■ TASK DESCRIPTION
Retype the stretch from the line containing "Task: Expand the Recipient Policies node" through the line containing "The image size is (1005, 828). (x=569, y=228)", leaving out the pictures.

■ GIVEN RECORDS
--------------------------------------------------

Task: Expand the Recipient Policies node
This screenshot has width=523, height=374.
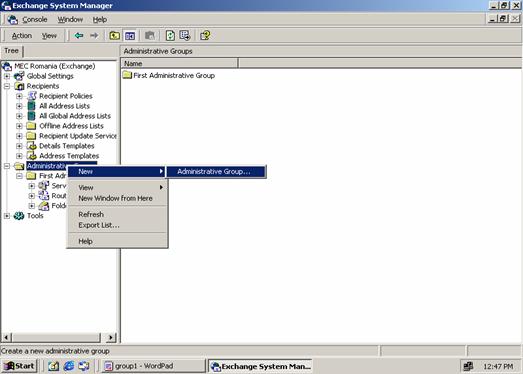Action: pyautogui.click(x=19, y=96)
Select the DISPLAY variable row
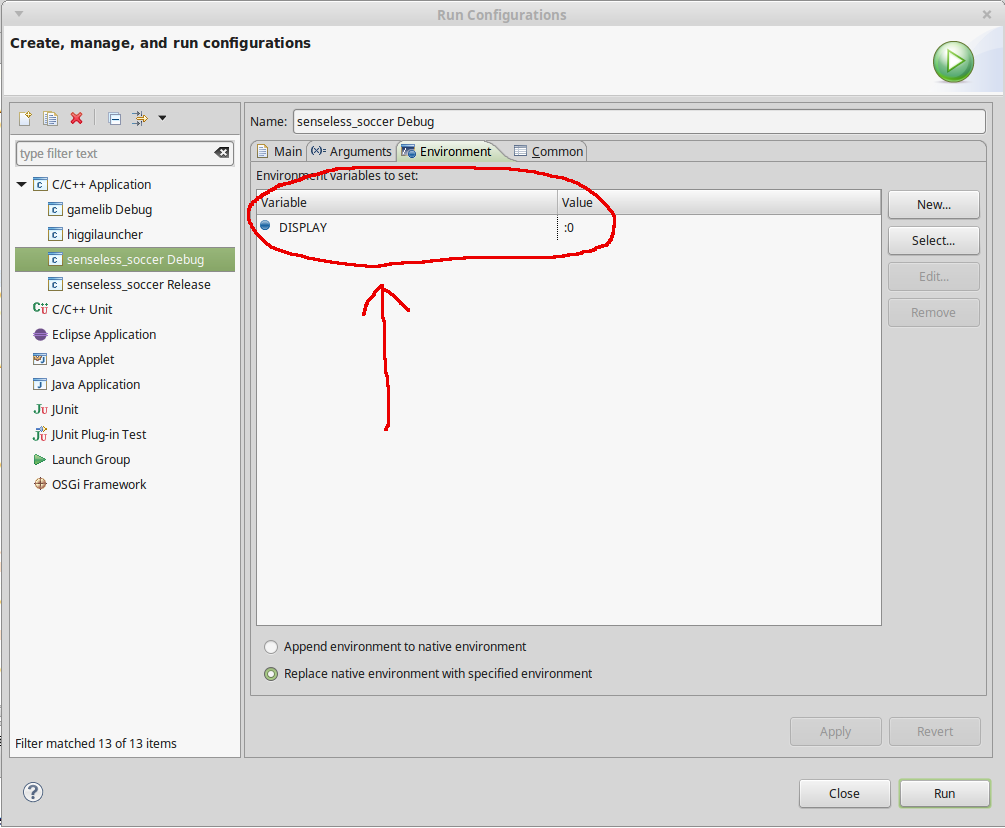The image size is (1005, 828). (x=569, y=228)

--------------------------------------------------

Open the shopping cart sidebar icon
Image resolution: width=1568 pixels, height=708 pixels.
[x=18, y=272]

--------------------------------------------------

■ ANSWER IN FULL
Task: Expand the Recipient Policies node
This screenshot has width=523, height=374.
Action: pyautogui.click(x=19, y=96)
Select the DISPLAY variable row
The image size is (1005, 828). (x=569, y=228)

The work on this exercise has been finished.